April 5, 1972
Memorial Auditorium, Buffalo, N.Y.
Presley Magic Still Strong As Record 17,300 Turn Out
Elvis Presley once made 78 r.p.m. records, was king of rock ´n´ roll music, pop music idol in the 1950s, and he is performing still largely because we don´t want to give it up. He sings not only of the past, however, for along with "Hound Dog" and "Blue Suede Shoes" he does con- temporary "Bridge Over Troubled Water," giving it his own sound.
His concert Wednesday night in Memorial Auditorium was his second here, but his biggest success. It drew an Aud record of 17,300 persons.
For a performer with a reputation for being somewhat extrovert, Presley seems remarkably shy, or at least he is reluctant to exploit his appeal, which is certainly strong. Those quick swooning screams of female adulation are heard today only for the very young performers.
The style of body movements is quick and charged with sexual energy, however planned and choreographed it may be. Presley seems to be enjoying himself, as if he is happy still to be able to turn on a large audience. He makes a song nervous, and his fans (unreadable). A turn of the body, merely, a bending of legs. He was a blue and silver star, aware of his pose for one of those magazine covers which proclaimed his place at the top of the kingdom of pop.
Fuel for Adulation
His modesty is a fuel for the fan adulation. If he looked in the direction of some fans they screamed and Presley would look down, shaking his head, as if to wonder how the old response was still there.
"I live my life in dreams of yesterday," he sang, without apparent irony.
The nervous expectancy in the air was noticeable in the behavior of the police who were responsible for keeping the crowd from approaching the pop singer. When the aisle needed to be cleared, the method was more firm than usual.
Elvis Draws Aud Record
A record turnout of 17,300 persons passed through Memorial Auditorium turnstiles Wednesday night to view the Elvis Presley program. Joseph D. Figliola, auditorium director, said the crowd, by turnstile count was the largest ever attracted to the aud.
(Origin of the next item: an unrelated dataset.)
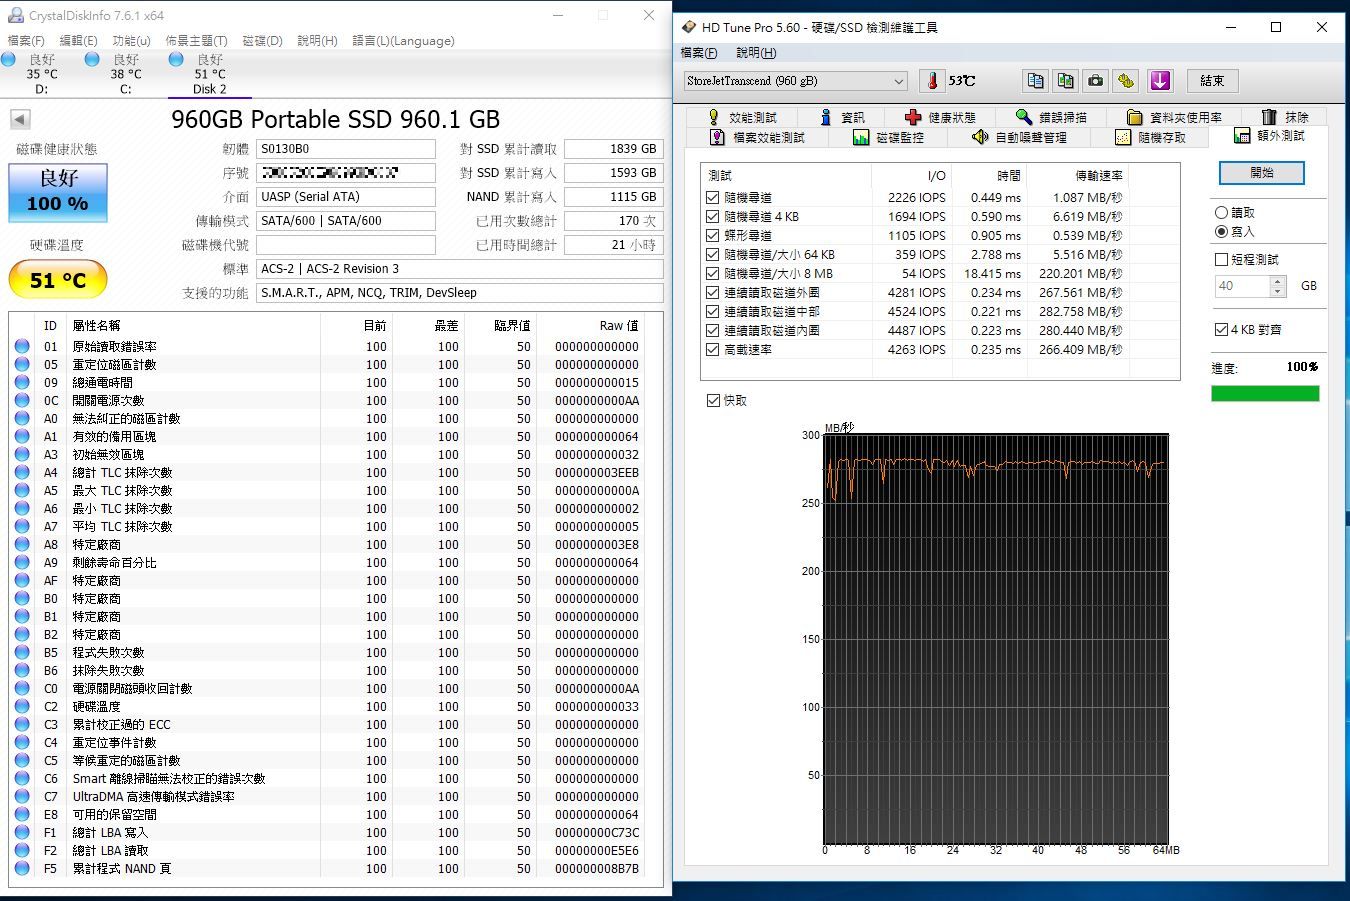This screenshot has height=901, width=1350.
Task: Increase test size with the spinner up arrow
Action: [1277, 280]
The Buffalo Braves basketball club announced an auditorium attendance figure of 17,517 for their National Basketball Assn. game March 18, 1972 against the Detroit Pistons, but Figliola would not comment on the Braves´ fan count.
In the March 29 editions of the Courier-Express, columnist Phil (unreadalbe) reported the actual turnstile count for the March 18 game was 16,318.
Presley did not hold back from his admirers, however, for involvement is a part of his act. During his performance of "Love Me Tender" he took off his white scarf, dropped it into the crowd.
Presley sang rock ´n´ roll, "oldies and goodies" which he performed with a nervous dance, his right hand strumming an imaginary guitar. "My knees are shaking . . . I´m in love."
Presley sings still with a low croon, smooth as syrup, and his phrasing becomes more excited in his nervous, staccato style.
He is coaxing in his ballads, and this is the way he bagan singing "Hound Dog," slow and easy before the up-tempo modulation.
Tha band, which included some local musicians and was fronted by Presley´s small rock unit, was not satisfactory to Presley at the start of the number, and he stopped and began againg singing "Don´t Be Cruel," which he wanted to be right.
"I´m not a king," Presley sang. "Just a man . . ." And he also sang "I can´t stop loving you." They still love him too, can´t stop either.
The fans were patient, mostly during the first part of the show, which included three sisters singing soulfully, called the Sweet Inspirations, and there was a comedian who made some jokes at the expense of today´s youth, but he forgot that this crowd was here only because it too had a youth with acne and awkwardness and Elvis singing from the car radio.